* start THE INPUT *

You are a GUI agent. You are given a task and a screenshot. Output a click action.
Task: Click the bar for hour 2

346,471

* end THE INPUT *
* start THE INPUT *

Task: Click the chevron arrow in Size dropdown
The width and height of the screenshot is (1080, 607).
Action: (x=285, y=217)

* end THE INPUT *

## [TASK DETAILS]
Format the lines of the listing as a Markdown table with the columns "Row" and "Line," starting at the line that contains "Task: Click the chevron" and ending at the line that contains "Action: (x=285, y=217)", both included. Number each line in the Row column, put the line itself in the Line column, and leave out any blank lines.

## [FINISHED EXERCISE]
| Row | Line |
|---|---|
| 1 | Task: Click the chevron arrow in Size dropdown |
| 2 | The width and height of the screenshot is (1080, 607). |
| 3 | Action: (x=285, y=217) |